Presentation Authors: Rikin Patel*, Hugh Fisher, Barry Kogan, Albany, NY
Introduction: Venous thromboembolism (VTE) is a common cause of morbidity and mortality in urologic surgery. Appropriate risk stratification and administration of prophylaxis can help reduce VTE-related complications. Using the American College of Surgeons National Surgical Quality Improvement Program (ACS NSQIP) we discovered a high VTE rate and investigated why.
Methods: We retrospectively reviewed data from the NSQIP database from January 1, 2015 to December 31, 2016, including 202 urology operations at Albany Medical Center. Eight patients were identified to have a VTE occurrence within 30 days of urologic surgery. We identified that although pharmacological VTE prophylaxis was ordered to be administered on the day of surgery, actual administration was being postponed to the next post-operative day by a computer decision support system. This system was put into place due to the perceived risk of increased bleeding. We revised this policy as a quality improvement initiative in January 2017. Subsequently, 238 additional cases were reviewed from January 1, 2017 through June 30, 2018. Analysis included demographic and lifestyle information, medical comorbidities, procedure performed, operative time, VTE risk, prophylaxis administered, and significant postoperative events.
Results: Ten patients with a mean age of 61.5 years (range 50-79) had VTEs. All ten were undergoing surgery for cancer. Our institution's postoperative VTE rate was 3.96% compared to 0.5% nationally from 2015 to 2016. Following revision of the prophylaxis administration policy in January 2017, our incidence of VTE has been only two events in 238 cases, or 0.8%. There has been no increased risk of bleeding complications.

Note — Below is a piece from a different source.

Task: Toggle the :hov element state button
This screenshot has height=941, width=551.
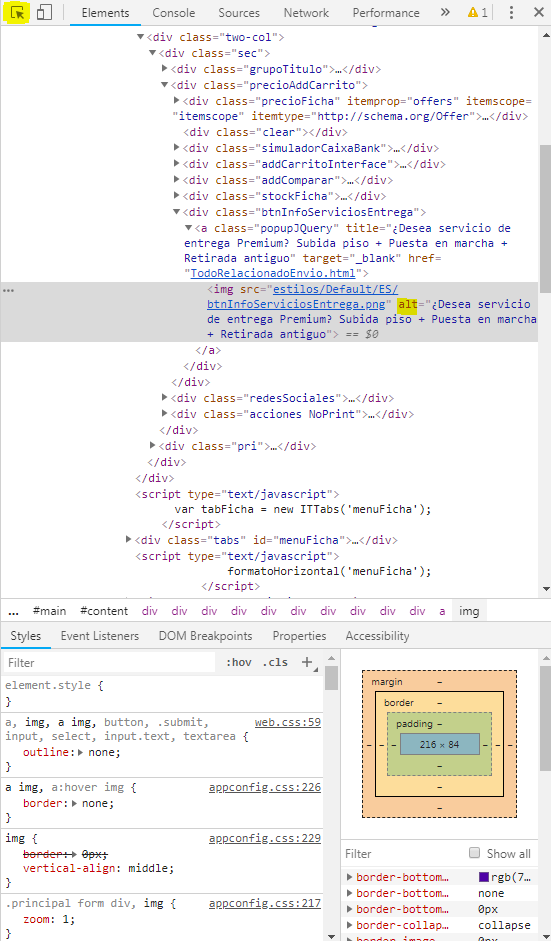Action: 239,663
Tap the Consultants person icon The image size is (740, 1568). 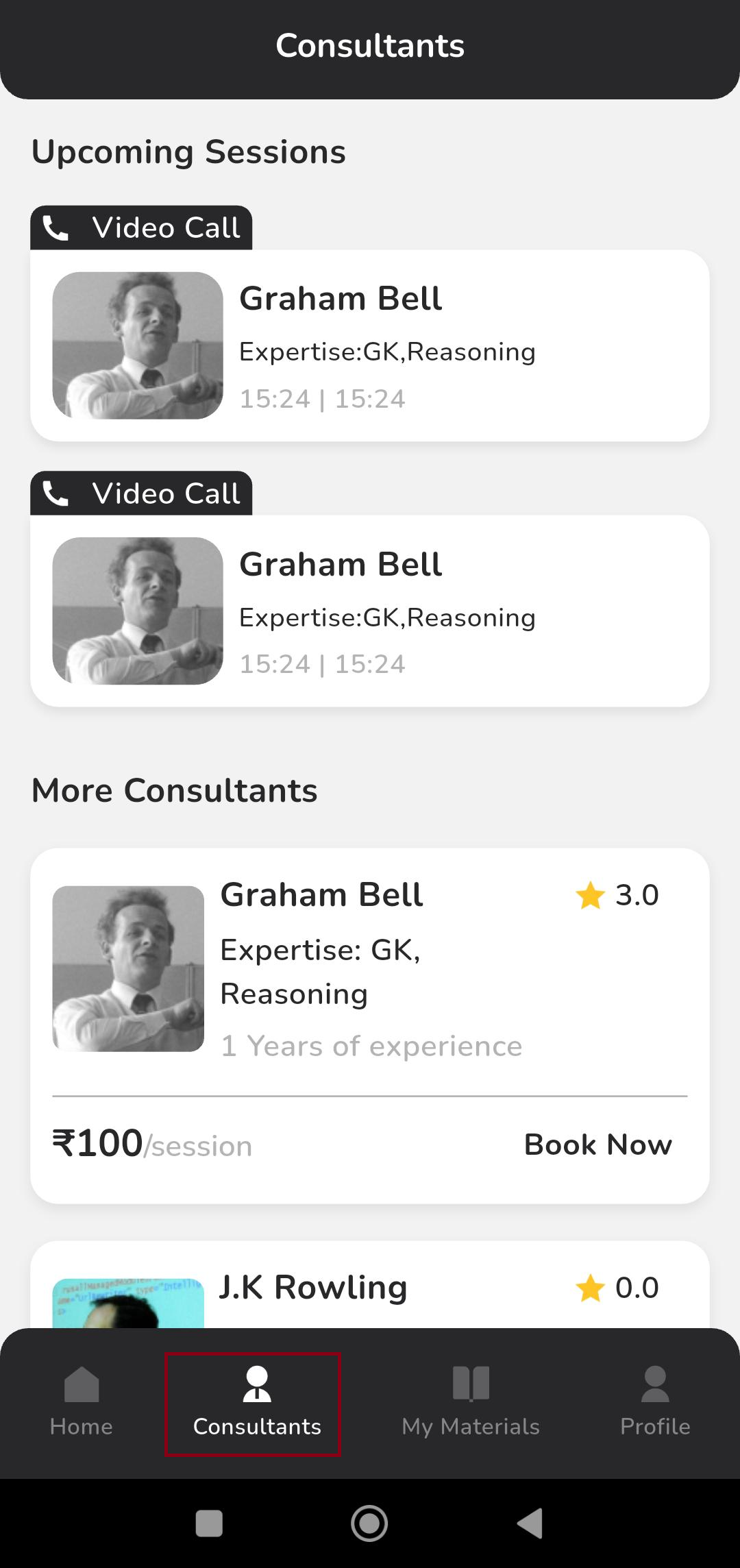point(257,1384)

Conclusions: We believe that many VTEs are preventable when prophylaxis is given per guidelines. In quality review, it is important to consider all possible sources of error. Although prophylaxis was ordered per guidelines, a decision support system we were not aware of delayed the ordered administration. After our quality improvement initiative, we have documented a reduction in our VTE rate.